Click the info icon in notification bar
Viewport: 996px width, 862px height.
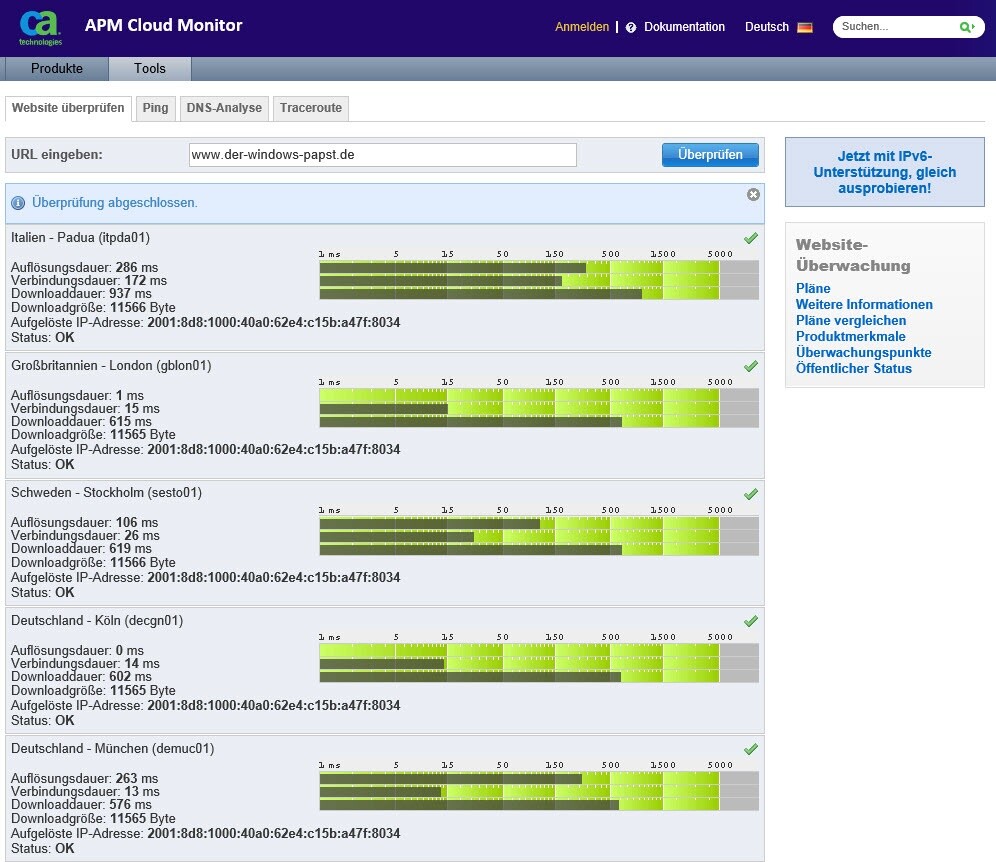pos(18,203)
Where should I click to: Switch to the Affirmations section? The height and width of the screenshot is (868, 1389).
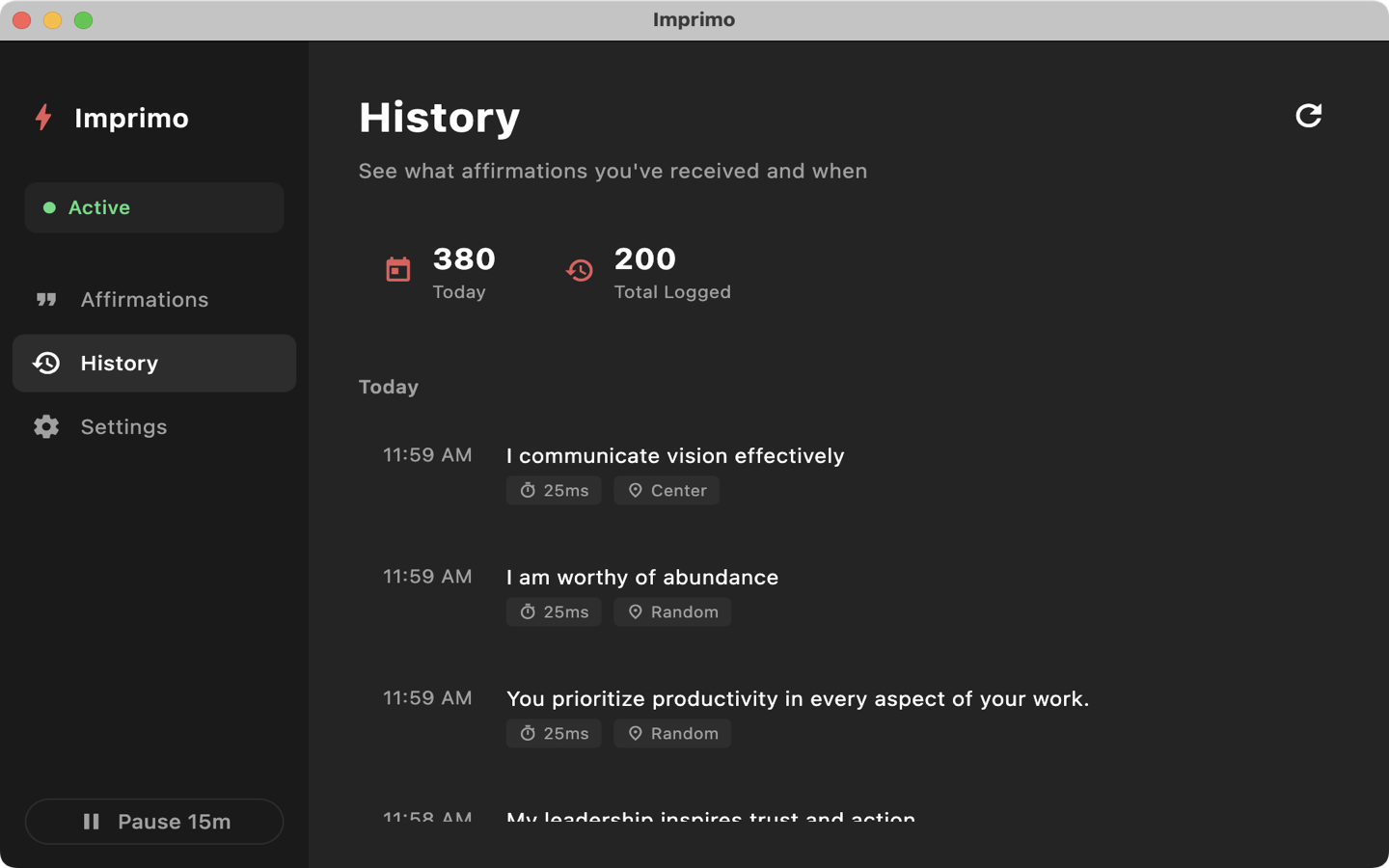144,300
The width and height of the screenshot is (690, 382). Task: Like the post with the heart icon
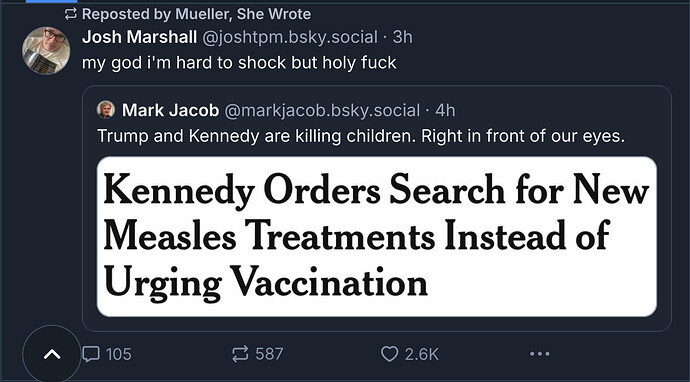pos(389,354)
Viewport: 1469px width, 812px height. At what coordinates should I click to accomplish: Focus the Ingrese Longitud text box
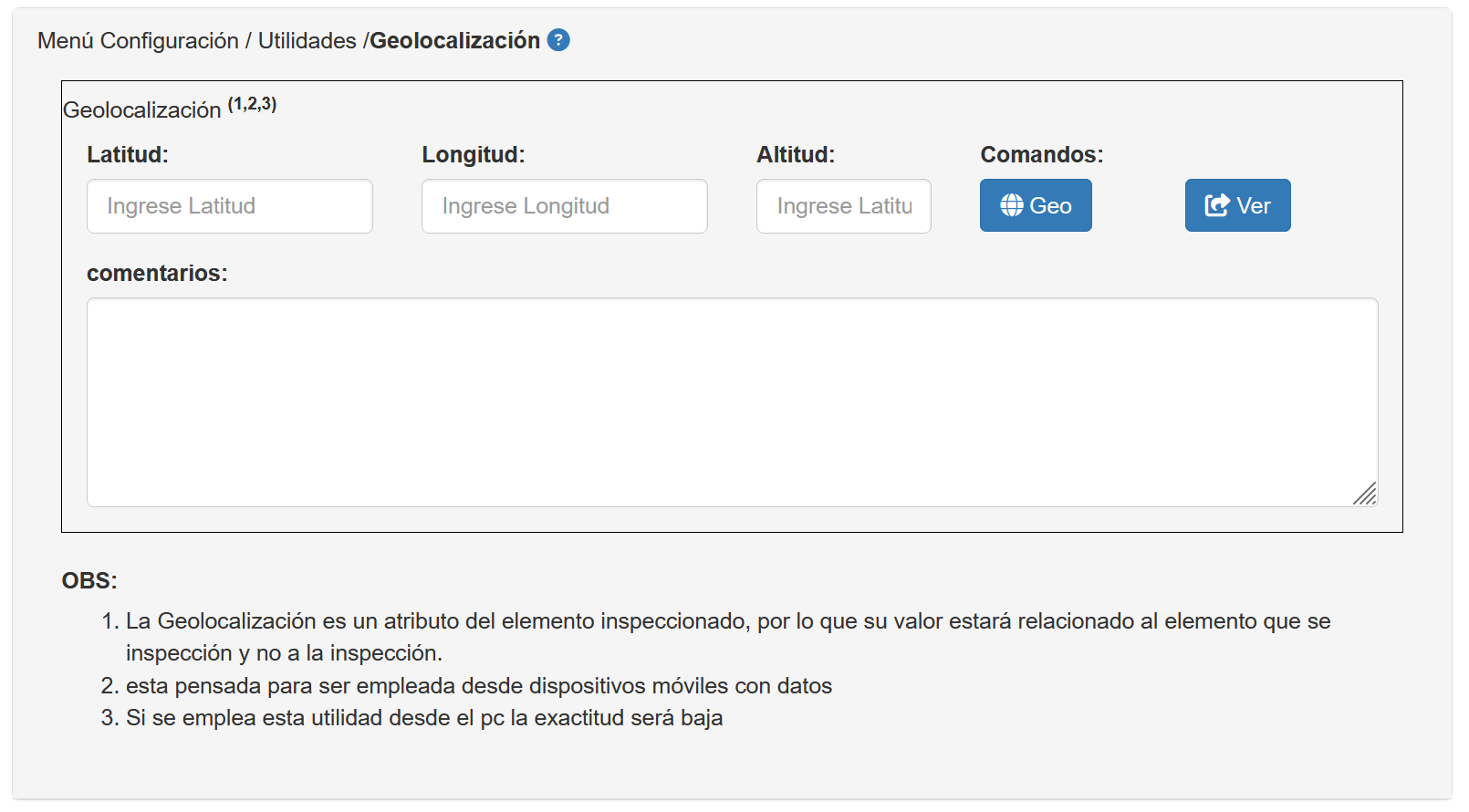point(564,206)
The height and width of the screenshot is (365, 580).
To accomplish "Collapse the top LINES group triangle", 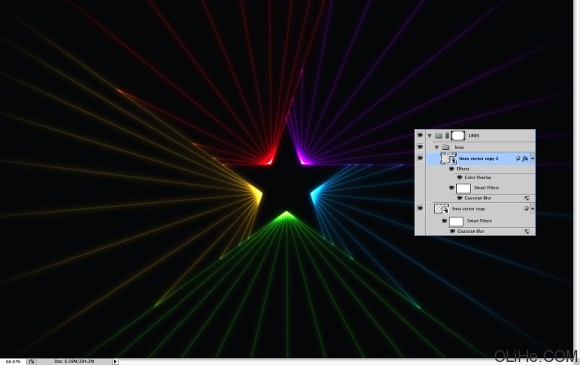I will 430,136.
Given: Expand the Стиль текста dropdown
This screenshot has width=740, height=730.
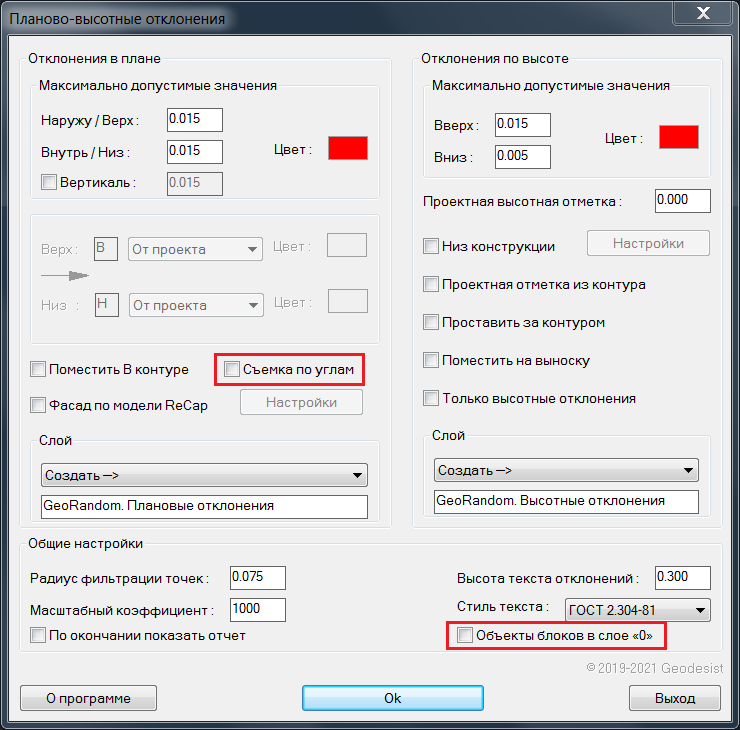Looking at the screenshot, I should (637, 609).
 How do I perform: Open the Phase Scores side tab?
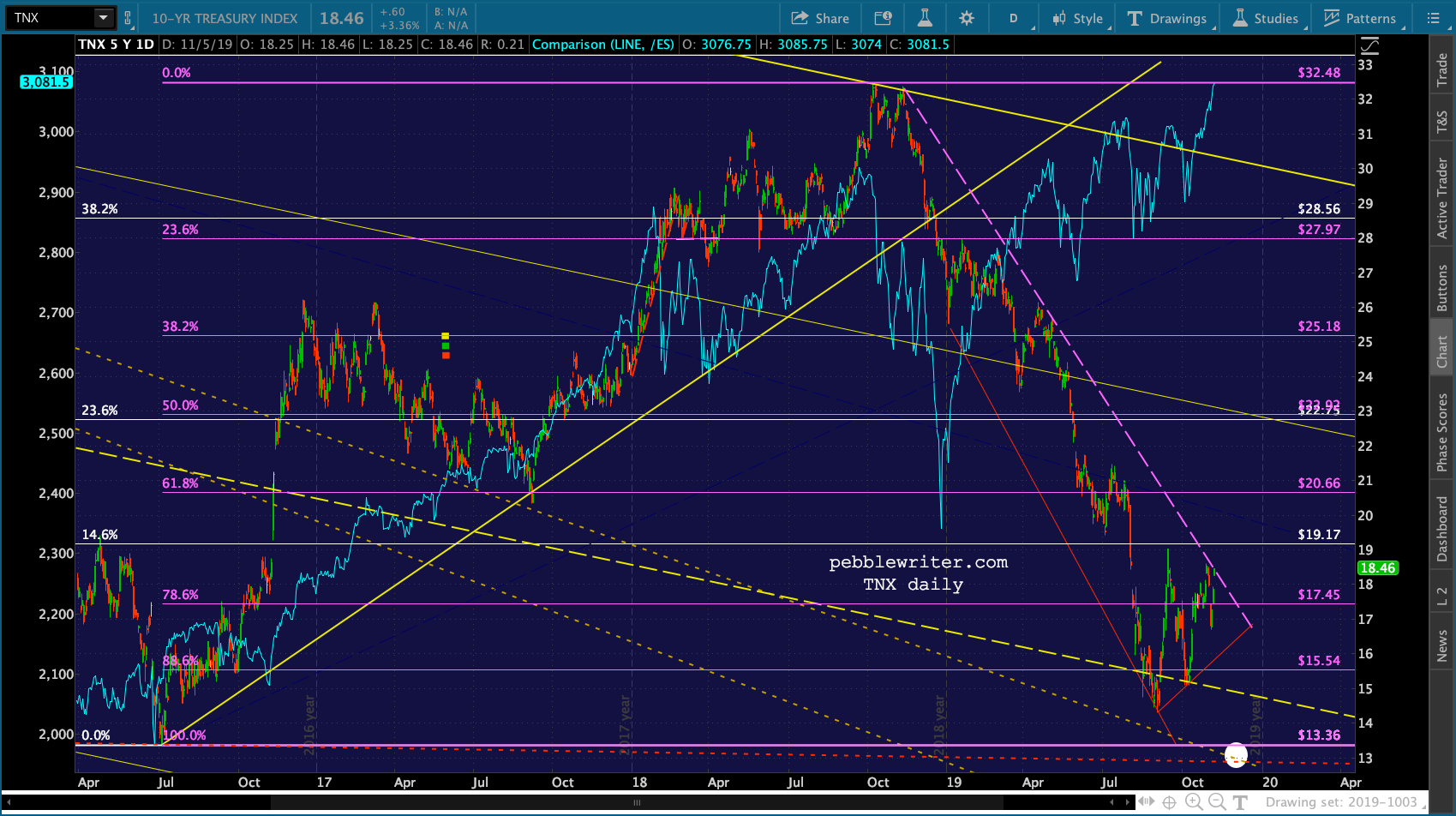coord(1441,432)
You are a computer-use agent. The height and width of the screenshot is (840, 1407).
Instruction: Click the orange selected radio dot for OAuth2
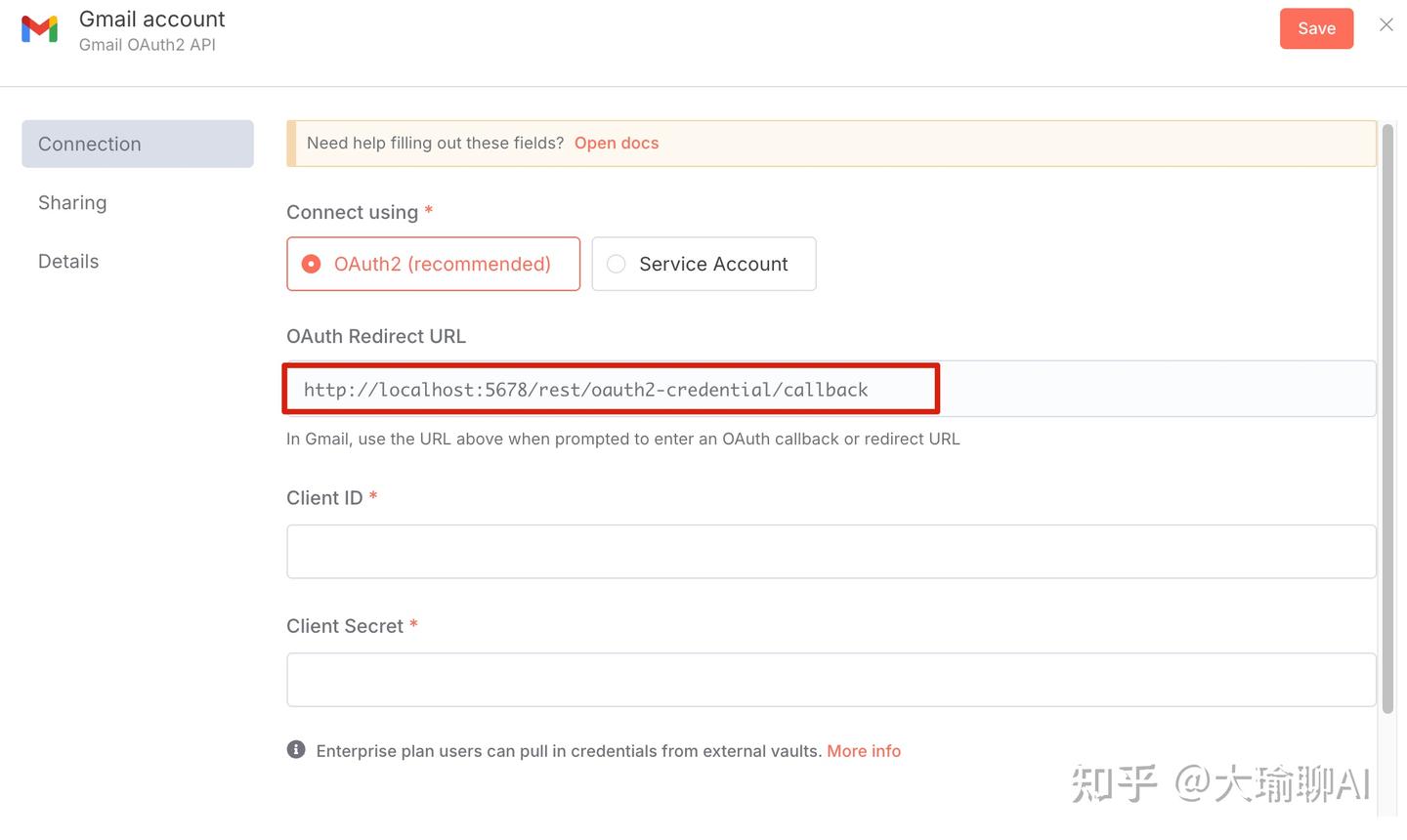tap(310, 263)
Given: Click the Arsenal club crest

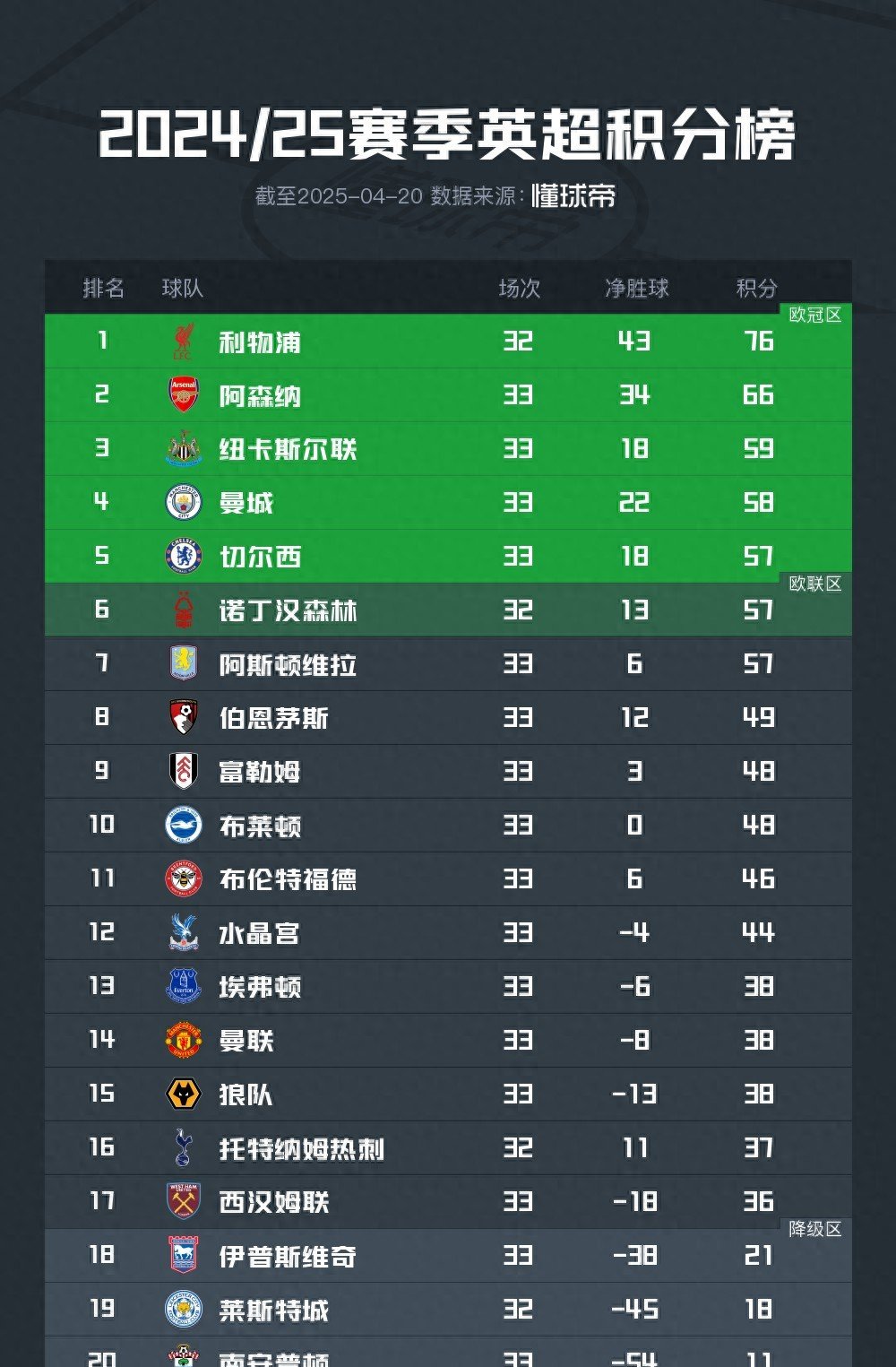Looking at the screenshot, I should click(x=183, y=394).
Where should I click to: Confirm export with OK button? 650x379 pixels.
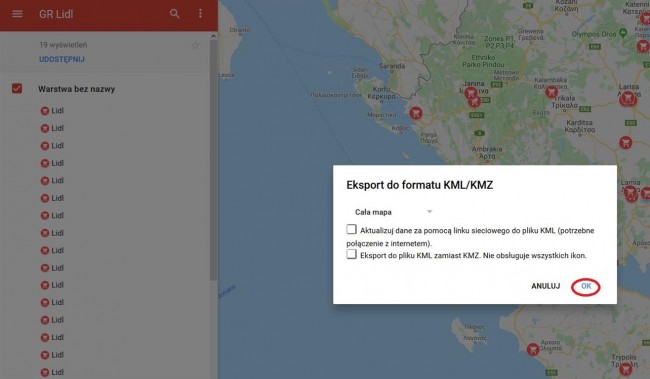[x=586, y=286]
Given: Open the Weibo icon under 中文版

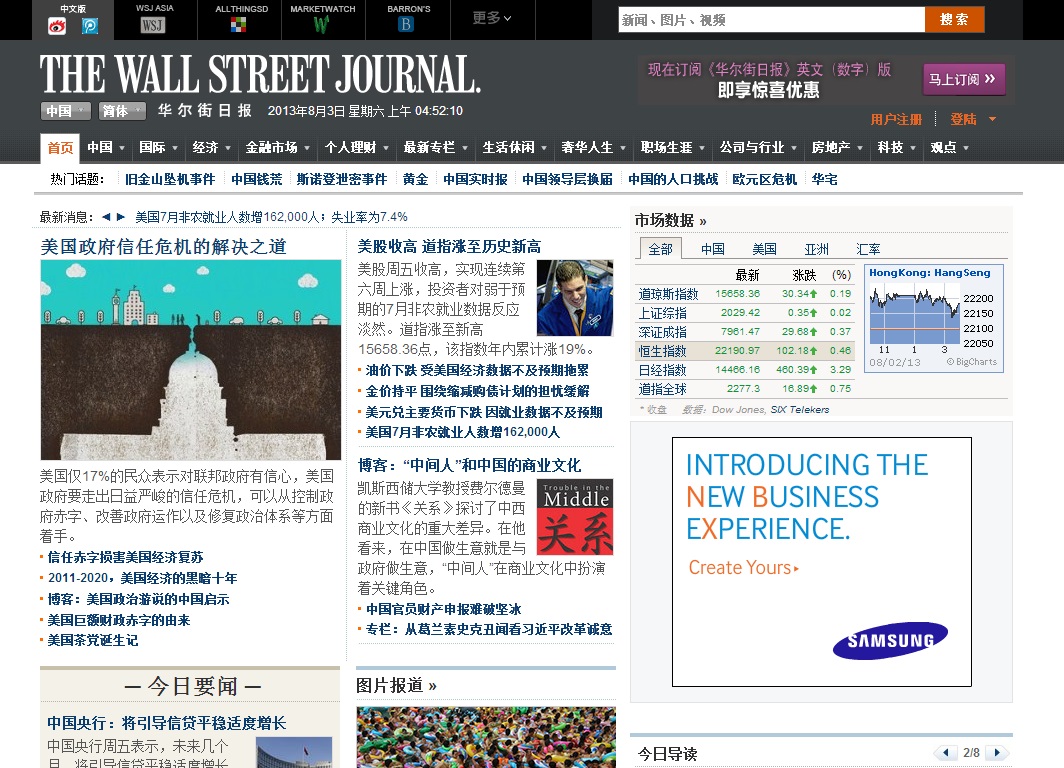Looking at the screenshot, I should (57, 26).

> [DESCRIPTION OF THE TASK] What are the lines in the records above, word for word, from the one containing "Given: Expand the Стиль текста dropdown" through the one containing "You are a computer-use", both ends included and pictures left out?

> [WRITTEN RESPONSE]
Given: Expand the Стиль текста dropdown
This screenshot has width=740, height=730.
Looking at the screenshot, I should (637, 609).
 How do I perform: Open the Phase Scores side tab?
coord(1441,432)
You are a computer-use agent. The height and width of the screenshot is (840, 1407).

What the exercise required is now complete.